_TASKS FOR THIS EXERCISE_
A. In the minimax theory text, what does machine learning often report in place of the minimax risk?
B. Retype the stretch of the minimax theory text from "1. The Basics" through "some small number.".

_TEXT EXCERPT_
##############################

Minimax Theory Saves The World

Minimax theory is the best thing in statistical machine learning—or the worst— depending on your point of view.

1. The Basics of Minimaxity

Let {{\cal P}} be a set of distributions. We observe {Y_1,\ldots, Y_n \sim P \in {\cal P}}. Let {\theta = \theta(P)} be a function of the distribution (like the mean of {P}). The minimax risk is

\displaystyle  R_n = \inf_{\hat \theta}\sup_{P\in {\cal P}} \mathbb{E}_P [ d(\hat\theta,\theta(P))]

where the infimum is over all estimators {\hat\theta} (an estimator is any function of the observed data) and {d(\cdot,\cdot)} is some distance (more generally, a loss function). In machine learning, one often reports the sample complexity instead of the minimax risk. The sample complexity is the smallest sample size needed to make {R_n} less than some small number.

The challenge is to compute (or approximate) the minimax risk {R_n} and to find an estimator {\hat\theta} that achieves the minimax risk. An estimator {\hat\theta} whose maximum risk

\displaystyle  \sup_{P\in {\cal P}} \mathbb{E}_P [ d(\hat\theta,\theta(P))]

is equal to {R_n}, is a minimax estimator. It has the smallest possible maximum (worst case) risk.

##############################

_ENTRIES PROVIDED_
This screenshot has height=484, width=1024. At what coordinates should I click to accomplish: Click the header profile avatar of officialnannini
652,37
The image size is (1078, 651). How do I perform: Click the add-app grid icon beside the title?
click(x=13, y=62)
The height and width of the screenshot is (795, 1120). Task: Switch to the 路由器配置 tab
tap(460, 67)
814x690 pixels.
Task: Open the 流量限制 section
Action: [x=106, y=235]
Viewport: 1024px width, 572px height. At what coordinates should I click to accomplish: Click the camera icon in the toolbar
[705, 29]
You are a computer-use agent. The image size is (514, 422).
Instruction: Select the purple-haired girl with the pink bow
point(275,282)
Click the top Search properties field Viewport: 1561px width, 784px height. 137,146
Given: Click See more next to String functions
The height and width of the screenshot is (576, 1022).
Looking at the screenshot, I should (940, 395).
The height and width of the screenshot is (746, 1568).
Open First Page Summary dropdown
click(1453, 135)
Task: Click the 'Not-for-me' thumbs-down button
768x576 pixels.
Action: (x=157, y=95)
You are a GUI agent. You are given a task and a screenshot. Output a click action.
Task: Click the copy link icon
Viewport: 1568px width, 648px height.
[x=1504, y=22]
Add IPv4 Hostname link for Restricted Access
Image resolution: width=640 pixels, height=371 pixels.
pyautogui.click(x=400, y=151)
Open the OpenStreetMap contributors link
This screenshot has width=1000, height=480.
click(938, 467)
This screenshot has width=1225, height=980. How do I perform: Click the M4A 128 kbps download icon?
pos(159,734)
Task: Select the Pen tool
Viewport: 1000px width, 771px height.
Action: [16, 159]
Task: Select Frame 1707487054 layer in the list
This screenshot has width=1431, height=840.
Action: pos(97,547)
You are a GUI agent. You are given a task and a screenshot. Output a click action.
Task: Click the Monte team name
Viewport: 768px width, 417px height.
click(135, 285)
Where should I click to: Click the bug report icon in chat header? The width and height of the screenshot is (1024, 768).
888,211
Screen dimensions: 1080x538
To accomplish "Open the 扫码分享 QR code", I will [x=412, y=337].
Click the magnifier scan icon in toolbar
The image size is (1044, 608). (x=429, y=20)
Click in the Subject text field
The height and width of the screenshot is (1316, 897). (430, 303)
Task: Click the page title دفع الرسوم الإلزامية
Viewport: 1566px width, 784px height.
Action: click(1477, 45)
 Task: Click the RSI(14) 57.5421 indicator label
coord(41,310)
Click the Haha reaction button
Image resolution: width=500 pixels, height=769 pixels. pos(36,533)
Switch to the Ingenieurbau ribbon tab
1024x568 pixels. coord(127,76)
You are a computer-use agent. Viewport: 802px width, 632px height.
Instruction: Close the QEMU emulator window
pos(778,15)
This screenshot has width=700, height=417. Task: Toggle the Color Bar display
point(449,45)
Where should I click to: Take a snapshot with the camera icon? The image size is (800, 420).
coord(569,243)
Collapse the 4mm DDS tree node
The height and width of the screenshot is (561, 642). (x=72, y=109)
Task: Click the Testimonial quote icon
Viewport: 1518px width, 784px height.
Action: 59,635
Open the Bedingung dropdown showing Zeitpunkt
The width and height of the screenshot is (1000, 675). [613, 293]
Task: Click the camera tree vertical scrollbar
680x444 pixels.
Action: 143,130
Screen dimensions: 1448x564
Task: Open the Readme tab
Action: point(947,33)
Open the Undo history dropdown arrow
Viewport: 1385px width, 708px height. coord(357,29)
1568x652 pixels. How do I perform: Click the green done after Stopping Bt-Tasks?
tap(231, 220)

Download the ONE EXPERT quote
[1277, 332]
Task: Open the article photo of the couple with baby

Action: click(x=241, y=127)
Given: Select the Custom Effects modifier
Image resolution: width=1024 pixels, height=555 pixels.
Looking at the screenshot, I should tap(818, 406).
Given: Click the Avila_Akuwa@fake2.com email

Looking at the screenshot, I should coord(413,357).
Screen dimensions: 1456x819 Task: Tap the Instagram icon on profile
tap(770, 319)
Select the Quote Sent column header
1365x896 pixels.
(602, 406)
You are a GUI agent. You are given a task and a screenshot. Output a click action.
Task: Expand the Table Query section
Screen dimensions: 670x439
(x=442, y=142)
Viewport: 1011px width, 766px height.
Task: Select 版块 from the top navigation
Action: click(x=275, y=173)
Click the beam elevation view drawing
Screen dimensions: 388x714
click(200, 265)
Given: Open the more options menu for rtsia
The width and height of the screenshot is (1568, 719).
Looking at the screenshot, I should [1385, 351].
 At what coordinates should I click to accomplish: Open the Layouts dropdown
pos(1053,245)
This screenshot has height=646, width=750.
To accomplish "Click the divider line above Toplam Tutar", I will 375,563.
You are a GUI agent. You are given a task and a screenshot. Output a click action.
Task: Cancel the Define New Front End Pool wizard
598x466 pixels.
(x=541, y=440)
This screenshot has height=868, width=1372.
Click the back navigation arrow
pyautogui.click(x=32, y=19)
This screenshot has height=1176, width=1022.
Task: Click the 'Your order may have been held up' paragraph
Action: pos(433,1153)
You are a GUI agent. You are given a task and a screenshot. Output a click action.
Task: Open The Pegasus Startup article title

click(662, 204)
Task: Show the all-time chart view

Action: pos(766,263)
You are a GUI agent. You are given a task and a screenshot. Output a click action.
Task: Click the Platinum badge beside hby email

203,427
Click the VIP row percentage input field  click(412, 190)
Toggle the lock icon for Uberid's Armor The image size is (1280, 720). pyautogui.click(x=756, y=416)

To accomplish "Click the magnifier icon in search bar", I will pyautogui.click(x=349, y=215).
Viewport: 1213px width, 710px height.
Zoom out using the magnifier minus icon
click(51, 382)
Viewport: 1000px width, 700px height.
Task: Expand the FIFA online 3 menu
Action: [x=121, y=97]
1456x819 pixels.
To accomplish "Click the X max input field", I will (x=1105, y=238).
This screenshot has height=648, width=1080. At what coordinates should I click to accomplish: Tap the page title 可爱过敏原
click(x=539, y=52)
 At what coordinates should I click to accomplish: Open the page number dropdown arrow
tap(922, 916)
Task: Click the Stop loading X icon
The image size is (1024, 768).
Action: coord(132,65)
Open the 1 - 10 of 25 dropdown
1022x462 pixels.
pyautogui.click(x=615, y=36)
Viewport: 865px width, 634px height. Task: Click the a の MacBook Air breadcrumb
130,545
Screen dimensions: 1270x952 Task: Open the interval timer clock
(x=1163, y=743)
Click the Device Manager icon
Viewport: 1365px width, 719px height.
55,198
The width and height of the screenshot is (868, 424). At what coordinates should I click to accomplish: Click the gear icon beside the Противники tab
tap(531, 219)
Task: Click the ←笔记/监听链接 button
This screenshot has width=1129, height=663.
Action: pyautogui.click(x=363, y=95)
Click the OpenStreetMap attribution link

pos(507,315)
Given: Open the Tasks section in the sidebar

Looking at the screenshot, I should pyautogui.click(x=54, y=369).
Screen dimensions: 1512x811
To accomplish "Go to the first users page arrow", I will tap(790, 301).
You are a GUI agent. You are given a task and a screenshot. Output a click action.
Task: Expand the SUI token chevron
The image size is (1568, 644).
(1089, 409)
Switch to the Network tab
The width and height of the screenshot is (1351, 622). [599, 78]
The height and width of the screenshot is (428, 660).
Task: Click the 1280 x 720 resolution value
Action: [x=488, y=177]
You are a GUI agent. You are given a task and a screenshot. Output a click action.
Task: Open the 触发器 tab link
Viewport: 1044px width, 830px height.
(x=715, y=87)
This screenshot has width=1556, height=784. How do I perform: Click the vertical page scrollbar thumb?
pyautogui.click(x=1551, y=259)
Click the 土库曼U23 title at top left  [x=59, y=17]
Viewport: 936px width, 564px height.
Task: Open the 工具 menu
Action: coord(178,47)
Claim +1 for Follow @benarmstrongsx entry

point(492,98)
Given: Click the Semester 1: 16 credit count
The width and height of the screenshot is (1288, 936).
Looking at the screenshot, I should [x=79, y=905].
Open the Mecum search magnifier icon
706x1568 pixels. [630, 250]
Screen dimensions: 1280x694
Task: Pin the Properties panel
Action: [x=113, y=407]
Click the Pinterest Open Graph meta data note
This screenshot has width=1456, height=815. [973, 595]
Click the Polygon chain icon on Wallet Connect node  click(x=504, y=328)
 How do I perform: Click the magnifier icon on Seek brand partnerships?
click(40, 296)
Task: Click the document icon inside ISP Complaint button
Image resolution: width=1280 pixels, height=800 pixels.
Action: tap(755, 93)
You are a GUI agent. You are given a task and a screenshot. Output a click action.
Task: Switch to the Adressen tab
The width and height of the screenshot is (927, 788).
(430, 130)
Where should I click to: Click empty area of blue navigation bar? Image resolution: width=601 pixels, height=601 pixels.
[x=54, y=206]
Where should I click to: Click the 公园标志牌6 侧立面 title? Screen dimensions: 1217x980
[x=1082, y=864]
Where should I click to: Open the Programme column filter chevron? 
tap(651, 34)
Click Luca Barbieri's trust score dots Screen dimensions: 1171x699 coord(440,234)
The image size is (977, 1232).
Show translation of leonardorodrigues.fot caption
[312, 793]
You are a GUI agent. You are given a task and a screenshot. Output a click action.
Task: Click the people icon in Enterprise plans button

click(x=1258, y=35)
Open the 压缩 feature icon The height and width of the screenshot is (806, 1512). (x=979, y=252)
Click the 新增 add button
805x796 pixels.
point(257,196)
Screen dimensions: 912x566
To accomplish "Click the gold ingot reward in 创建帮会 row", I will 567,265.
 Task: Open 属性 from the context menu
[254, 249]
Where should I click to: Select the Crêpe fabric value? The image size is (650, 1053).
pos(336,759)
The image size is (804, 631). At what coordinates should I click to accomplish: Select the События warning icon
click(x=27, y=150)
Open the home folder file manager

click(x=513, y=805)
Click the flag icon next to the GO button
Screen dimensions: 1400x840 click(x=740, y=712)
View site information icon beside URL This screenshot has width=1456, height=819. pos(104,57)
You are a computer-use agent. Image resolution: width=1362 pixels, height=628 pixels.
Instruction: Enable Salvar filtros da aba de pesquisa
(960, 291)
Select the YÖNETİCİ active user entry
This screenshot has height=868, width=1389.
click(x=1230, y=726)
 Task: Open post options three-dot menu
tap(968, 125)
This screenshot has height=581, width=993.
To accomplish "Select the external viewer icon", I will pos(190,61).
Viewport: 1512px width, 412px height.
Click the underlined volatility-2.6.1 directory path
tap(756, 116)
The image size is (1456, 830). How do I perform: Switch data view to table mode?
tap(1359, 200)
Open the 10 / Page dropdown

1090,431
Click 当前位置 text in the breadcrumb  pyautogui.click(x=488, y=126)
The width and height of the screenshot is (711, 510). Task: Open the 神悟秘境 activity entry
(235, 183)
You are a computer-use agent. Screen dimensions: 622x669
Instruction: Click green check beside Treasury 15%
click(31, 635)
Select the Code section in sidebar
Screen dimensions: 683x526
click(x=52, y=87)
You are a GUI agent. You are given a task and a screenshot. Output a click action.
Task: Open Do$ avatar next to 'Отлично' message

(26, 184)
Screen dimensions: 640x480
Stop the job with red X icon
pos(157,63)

##############################

_SOLUTIONS IN ORDER_
A. The sample complexity.

B.
1. The Basics of Minimaxity

Let {{\cal P}} be a set of distributions. We observe {Y_1,\ldots, Y_n \sim P \in {\cal P}}. Let {\theta = \theta(P)} be a function of the distribution (like the mean of {P}). The minimax risk is

\displaystyle  R_n = \inf_{\hat \theta}\sup_{P\in {\cal P}} \mathbb{E}_P [ d(\hat\theta,\theta(P))]

where the infimum is over all estimators {\hat\theta} (an estimator is any function of the observed data) and {d(\cdot,\cdot)} is some distance (more generally, a loss function). In machine learning, one often reports the sample complexity instead of the minimax risk. The sample complexity is the smallest sample size needed to make {R_n} less than some small number.